SUPPLIED DATA START

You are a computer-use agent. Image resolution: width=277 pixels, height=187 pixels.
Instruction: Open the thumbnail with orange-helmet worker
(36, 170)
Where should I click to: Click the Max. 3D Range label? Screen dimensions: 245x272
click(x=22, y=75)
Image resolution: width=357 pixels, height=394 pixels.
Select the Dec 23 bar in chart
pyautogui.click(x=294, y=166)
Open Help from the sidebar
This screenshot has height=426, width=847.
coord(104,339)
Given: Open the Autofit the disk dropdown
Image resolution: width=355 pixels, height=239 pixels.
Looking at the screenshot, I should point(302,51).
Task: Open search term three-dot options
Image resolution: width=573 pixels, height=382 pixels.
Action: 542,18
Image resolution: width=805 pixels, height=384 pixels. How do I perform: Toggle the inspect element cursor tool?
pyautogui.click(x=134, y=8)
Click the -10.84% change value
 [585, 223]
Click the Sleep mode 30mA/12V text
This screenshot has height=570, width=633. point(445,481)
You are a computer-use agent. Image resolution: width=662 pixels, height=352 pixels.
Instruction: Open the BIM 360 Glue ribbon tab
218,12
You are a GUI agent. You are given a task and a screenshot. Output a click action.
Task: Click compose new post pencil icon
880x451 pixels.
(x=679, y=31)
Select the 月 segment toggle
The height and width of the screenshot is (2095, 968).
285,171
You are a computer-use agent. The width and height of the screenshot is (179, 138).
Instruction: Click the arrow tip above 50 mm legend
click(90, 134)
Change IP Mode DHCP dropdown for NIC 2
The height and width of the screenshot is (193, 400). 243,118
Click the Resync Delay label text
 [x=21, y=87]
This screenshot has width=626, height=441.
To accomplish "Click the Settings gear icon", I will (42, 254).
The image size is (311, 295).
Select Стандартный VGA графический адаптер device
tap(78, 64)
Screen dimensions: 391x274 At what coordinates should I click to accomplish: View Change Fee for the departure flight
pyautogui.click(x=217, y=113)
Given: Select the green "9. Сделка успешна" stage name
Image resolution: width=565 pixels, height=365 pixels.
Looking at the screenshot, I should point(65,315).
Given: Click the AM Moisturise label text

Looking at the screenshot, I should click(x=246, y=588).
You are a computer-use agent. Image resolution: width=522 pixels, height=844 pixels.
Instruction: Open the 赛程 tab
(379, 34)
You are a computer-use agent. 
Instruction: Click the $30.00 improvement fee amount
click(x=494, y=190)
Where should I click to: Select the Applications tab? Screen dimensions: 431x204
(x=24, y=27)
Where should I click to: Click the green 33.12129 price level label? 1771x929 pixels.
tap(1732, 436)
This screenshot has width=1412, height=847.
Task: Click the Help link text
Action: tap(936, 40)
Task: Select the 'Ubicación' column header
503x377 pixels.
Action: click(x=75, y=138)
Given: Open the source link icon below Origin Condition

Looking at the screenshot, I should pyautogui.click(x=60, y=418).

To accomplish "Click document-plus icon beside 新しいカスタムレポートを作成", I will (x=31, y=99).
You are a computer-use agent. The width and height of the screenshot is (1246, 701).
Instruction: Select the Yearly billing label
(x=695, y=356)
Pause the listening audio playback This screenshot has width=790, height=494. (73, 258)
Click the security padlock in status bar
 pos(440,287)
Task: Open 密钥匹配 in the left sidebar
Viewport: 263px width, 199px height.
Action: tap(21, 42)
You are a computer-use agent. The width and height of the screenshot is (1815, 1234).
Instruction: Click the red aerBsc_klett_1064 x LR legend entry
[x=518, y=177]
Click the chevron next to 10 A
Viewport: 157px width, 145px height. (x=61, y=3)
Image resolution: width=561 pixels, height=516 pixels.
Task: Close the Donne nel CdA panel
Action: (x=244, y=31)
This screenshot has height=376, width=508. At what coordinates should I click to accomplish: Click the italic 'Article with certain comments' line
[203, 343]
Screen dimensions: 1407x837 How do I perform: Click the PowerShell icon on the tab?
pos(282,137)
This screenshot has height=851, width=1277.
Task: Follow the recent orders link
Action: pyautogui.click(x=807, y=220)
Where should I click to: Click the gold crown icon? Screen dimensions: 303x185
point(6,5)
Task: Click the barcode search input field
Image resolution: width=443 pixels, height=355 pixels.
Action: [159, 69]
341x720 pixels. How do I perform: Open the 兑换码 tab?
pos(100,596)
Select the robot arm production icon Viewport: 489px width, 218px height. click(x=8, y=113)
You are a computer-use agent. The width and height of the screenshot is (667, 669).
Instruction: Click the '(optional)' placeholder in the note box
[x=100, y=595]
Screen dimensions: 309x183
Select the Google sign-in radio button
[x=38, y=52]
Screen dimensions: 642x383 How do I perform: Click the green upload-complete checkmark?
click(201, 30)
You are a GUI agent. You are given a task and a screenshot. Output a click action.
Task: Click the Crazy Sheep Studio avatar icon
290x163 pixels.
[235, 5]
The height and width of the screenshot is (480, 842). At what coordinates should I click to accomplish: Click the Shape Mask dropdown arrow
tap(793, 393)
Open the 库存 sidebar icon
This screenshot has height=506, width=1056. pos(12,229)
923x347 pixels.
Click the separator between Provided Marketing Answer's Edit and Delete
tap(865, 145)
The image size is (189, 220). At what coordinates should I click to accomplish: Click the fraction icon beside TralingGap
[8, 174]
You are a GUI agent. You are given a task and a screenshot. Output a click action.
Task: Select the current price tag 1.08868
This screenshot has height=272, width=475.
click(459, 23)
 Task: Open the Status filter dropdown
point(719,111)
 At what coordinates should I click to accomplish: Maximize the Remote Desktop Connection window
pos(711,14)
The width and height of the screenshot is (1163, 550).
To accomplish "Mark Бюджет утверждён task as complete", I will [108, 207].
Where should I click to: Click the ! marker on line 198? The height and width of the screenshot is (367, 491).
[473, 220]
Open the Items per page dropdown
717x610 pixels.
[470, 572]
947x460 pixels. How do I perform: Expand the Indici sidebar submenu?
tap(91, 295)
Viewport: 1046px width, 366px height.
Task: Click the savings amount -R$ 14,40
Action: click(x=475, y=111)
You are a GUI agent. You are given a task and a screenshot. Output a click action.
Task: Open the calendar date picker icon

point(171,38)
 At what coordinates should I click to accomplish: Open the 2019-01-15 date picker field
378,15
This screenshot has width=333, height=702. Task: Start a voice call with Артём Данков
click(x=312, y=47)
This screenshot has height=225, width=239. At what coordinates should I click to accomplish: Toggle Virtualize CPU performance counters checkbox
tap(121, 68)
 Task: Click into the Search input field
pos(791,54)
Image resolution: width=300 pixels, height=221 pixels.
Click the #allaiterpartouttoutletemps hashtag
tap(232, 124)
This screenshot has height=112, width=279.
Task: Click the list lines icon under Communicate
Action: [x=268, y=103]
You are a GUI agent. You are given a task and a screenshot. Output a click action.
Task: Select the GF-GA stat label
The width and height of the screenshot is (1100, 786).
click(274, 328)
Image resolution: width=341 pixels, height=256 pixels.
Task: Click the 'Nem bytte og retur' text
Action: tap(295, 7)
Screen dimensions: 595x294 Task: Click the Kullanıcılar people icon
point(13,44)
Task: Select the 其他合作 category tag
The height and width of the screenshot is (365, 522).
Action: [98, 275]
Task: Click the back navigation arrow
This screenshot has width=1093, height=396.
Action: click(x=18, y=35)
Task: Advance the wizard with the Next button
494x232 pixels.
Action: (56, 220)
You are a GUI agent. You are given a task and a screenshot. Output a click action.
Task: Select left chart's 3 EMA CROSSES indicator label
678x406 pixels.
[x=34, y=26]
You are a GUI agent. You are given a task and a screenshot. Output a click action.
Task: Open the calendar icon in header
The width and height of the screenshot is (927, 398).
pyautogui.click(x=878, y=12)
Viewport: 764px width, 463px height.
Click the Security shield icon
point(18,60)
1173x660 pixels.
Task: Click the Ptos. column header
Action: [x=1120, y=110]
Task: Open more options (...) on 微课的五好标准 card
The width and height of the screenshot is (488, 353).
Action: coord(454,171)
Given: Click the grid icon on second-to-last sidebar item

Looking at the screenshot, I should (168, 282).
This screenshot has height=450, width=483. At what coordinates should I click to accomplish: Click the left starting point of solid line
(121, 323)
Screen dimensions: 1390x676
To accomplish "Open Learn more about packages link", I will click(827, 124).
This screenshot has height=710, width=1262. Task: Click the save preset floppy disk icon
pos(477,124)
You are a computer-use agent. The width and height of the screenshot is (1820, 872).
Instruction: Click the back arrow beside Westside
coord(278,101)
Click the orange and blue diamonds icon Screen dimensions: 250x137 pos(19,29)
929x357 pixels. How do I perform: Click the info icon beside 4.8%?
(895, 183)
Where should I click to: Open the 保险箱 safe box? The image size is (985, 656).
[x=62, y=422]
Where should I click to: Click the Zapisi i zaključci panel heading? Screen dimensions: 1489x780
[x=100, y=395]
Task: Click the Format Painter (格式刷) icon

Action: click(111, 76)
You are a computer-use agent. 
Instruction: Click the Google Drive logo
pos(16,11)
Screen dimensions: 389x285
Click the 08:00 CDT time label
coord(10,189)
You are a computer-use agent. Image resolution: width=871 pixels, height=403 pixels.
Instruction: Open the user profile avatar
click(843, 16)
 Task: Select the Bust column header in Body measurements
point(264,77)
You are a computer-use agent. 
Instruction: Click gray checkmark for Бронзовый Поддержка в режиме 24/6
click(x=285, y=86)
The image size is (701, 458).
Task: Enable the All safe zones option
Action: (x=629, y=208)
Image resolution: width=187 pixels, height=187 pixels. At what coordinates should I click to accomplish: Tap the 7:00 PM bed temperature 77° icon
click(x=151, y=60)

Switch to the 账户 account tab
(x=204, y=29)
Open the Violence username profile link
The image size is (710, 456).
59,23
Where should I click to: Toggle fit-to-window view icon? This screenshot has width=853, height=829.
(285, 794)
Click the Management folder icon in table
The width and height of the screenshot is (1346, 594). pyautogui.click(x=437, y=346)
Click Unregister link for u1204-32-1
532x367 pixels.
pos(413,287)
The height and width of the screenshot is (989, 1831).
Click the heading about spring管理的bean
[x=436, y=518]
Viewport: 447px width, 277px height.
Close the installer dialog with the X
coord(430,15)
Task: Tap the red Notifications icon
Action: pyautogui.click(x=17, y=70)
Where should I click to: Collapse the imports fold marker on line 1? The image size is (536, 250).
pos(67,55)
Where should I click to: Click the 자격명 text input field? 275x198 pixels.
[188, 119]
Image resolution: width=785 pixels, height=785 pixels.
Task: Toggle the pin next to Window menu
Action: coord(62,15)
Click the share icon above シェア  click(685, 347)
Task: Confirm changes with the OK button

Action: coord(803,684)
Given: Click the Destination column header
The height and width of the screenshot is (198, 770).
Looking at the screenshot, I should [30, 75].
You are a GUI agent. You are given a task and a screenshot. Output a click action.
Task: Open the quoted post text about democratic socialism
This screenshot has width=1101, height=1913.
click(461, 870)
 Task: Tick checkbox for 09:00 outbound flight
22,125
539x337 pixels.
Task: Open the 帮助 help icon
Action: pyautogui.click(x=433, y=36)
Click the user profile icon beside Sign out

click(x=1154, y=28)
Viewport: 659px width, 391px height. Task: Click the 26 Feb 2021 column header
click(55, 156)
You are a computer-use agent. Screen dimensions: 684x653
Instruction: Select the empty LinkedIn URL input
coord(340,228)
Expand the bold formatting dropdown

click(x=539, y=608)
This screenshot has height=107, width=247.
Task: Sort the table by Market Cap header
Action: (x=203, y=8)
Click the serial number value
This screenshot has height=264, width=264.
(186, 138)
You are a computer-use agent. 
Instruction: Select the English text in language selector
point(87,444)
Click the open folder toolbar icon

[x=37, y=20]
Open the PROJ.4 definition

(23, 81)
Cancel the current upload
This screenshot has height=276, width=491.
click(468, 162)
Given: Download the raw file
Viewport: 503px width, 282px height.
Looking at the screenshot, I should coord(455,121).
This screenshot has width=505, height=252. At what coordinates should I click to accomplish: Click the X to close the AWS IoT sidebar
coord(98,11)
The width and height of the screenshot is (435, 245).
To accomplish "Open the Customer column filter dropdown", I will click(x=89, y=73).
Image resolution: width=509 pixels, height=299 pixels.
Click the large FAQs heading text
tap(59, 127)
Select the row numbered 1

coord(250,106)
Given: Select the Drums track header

SUPPLIED DATA END

- [PROBLEM] Reply with nothing but a number: how many lines of the entries above contain the string "more"?

- [ANSWER AREA] 2